El proceso de deconstrucción del orden constitucional brasileño tuvo como blanco privilegiado a la izquierda y, en particular, al Partido de los Trabajadores. El PT perdió la presidencia de la República en 2016, con el golpe de Estado que depuso a Dilma Rousseff, y se le impidió volver a ella en 2018, con el veto a la candidatura de Luiz Inácio Lula da Silva. Jueces, fiscales, policías, medios de comunicación y, cuando fue necesario, jefes militares se sumaron a la confabulación conocida como Operación Lava Jato, con el objetivo de criminalizar al PT. Fueron años de intensa persecución, sin tregua.
Sin embargo, el PT llegó a la segunda vuelta de las elecciones presidenciales de 2018. Perdió escaños, pero siguió eligiendo al grupo mayoritario en la Cámara de Diputados. En las elecciones municipales de 2020 mostró cierta recuperación respecto a cuatro años antes. Y, lo más importante de todo, a pesar del esfuerzo por construir un escenario en el que las alternativas políticas relevantes serían solo Bolsonaro y la oposición de derecha, la izquierda –en particular, nuevamente, el PT– logró imponerse como un actor político ineludible. interlocutor. Para la carrera del próximo año, Lula, con sus derechos políticos restaurados, es el favorito indiscutible. En resumen: el PT sobrevivió.

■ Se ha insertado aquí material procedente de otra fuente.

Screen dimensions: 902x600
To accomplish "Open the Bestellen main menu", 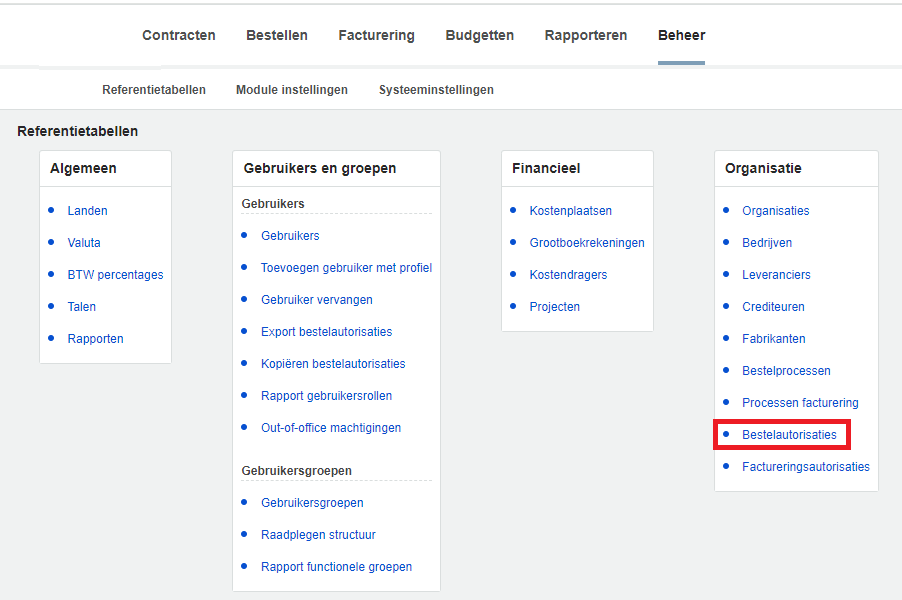I will tap(277, 35).
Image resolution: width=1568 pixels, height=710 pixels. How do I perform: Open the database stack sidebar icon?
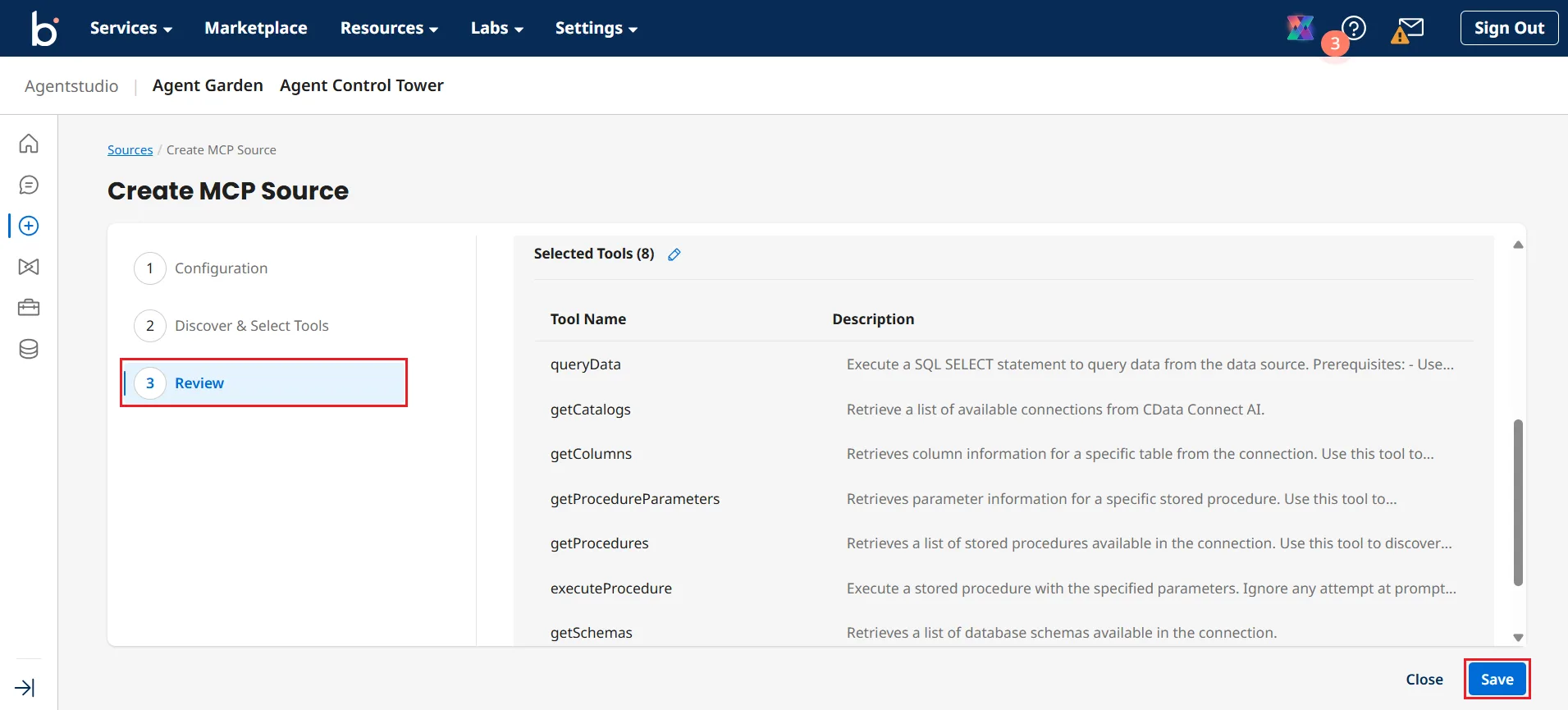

El diagnóstico es más complicado en el caso de la PSDB. Durante 20 años, parecía que el PT y el PSDB vertebrarían el sistema de partidos brasileño, que permanecería fragmentado, disperso regionalmente y hasta gelatinoso, como no se cansa de repetir la literatura de Ciencias Políticas, pero tendría dos polos, uno de centro-izquierda y el otro en el centro-derecha, organizando disputas nacionales. Pero el PSDB terminó sumido en el proceso de debilitamiento institucional que ayudó a desencadenar, y hoy le cuesta mantenerse como un actor político de primera magnitud.
En rigor, el PSDB no nació con vocación de liderar el centroderecha. Cuando surgió, en medio del trabajo de la Asamblea Nacional Constituyente, rompió con un PMDB degradado por el ejercicio del poder. La heredera de las luchas contra la dictadura, que debía liderar la redemocratización, se había convertido en una asociación sin proyecto, que aglutinaba a todo tipo de oportunistas. El PSDB, entonces, buscó rescatar los compromisos perdidos, con una definición programática más clara y una regla ética más exigente. Su “socialdemocracia” nunca fue más que un nombre elegante. Más bien, fue un liberalismo progresista y, sobre todo, una intención civilizadora. El objetivo del nuevo partido era agrupar a los sectores más ilustrados de las élites brasileñas y acercar el país a las democracias capitalistas avanzadas.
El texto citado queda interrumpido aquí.